Robotics

Push, Press, Slide: Mode-Aware Planar Contact Manipulation via Reduced-Order Models

New method replaces complex physics calculations with a library of intuitive models for faster robotic control.

Deep Dive

A team of researchers has introduced a novel framework for planar robotic manipulation that sidesteps traditional computational bottlenecks. The paper, 'Push, Press, Slide: Mode-Aware Planar Contact Manipulation via Reduced-Order Models' by Melih Özcan, Ozgur S. Oguz, and Umut Orguner, tackles the notoriously difficult problem of non-prehensile manipulation—tasks like pushing or sliding objects without gripping them. These actions are critical in warehouses and factories but are challenging due to complex, hybrid contact mechanics and friction limits that usually require slow, iterative optimization to solve.

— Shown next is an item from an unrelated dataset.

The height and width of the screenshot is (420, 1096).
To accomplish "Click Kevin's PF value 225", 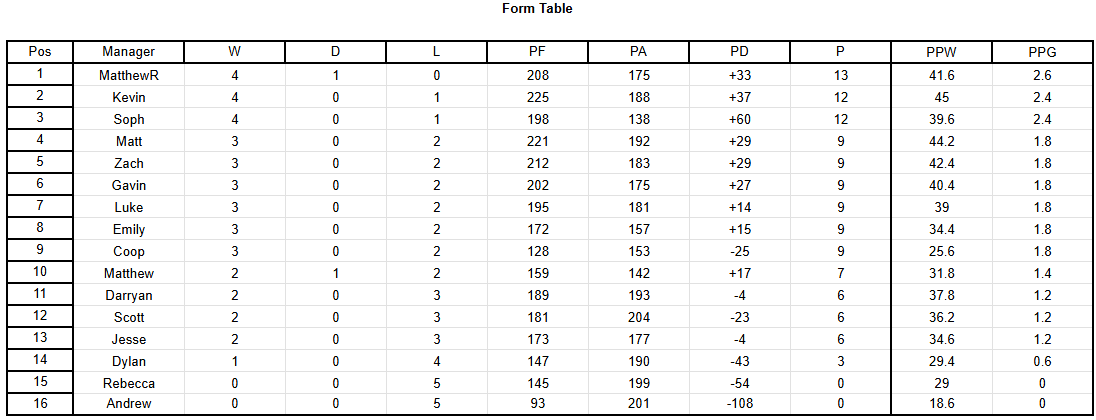I will click(538, 97).
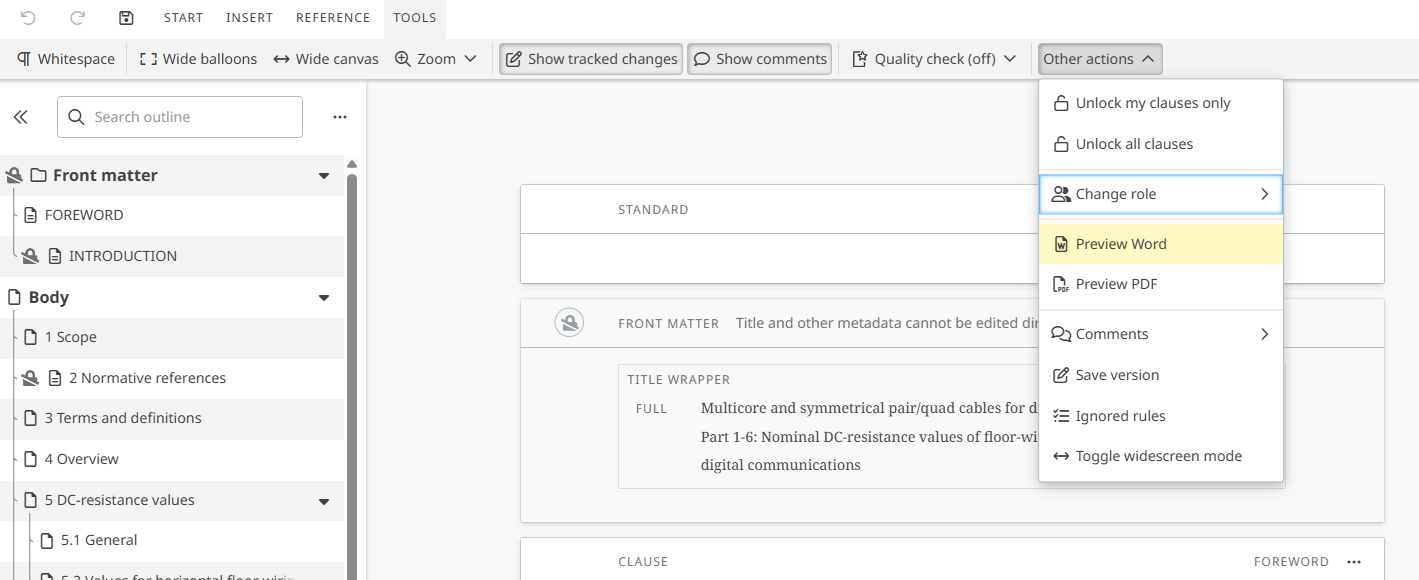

The core innovation is a 'mode-aware' approach that maps various contact scenarios between a robot arm and an object to a pre-defined library of simple kinematic models. For instance, a press-and-slide motion can be represented by a straightforward unicycle model. By anchoring planning to these reduced-order models, the framework can algebraically compute the required object forces and distribute feasible contact wrenches directly, without running heavy optimization solvers. This method was validated in simulation across diverse single-arm and bimanual tasks, showing it can ensure long-horizon feasibility while being significantly faster than conventional methods. The work, submitted to IEEE IROS 2026, represents a shift towards more efficient and intuitive control strategies for real-world robotic manipulation.

Key Points
  • Replaces complex iterative optimization with a library of simple kinematic models (e.g., unicycle) for fast planning.
  • Uses a direct algebraic allocator to compute and distribute friction-bounded contact forces without optimization solvers.
  • Demonstrated in simulation for diverse single-arm and bimanual non-prehensile manipulation tasks like pushing and sliding.

Why It Matters

Enables faster, more reliable robotic manipulation in logistics and manufacturing, moving complex objects without traditional computational overhead.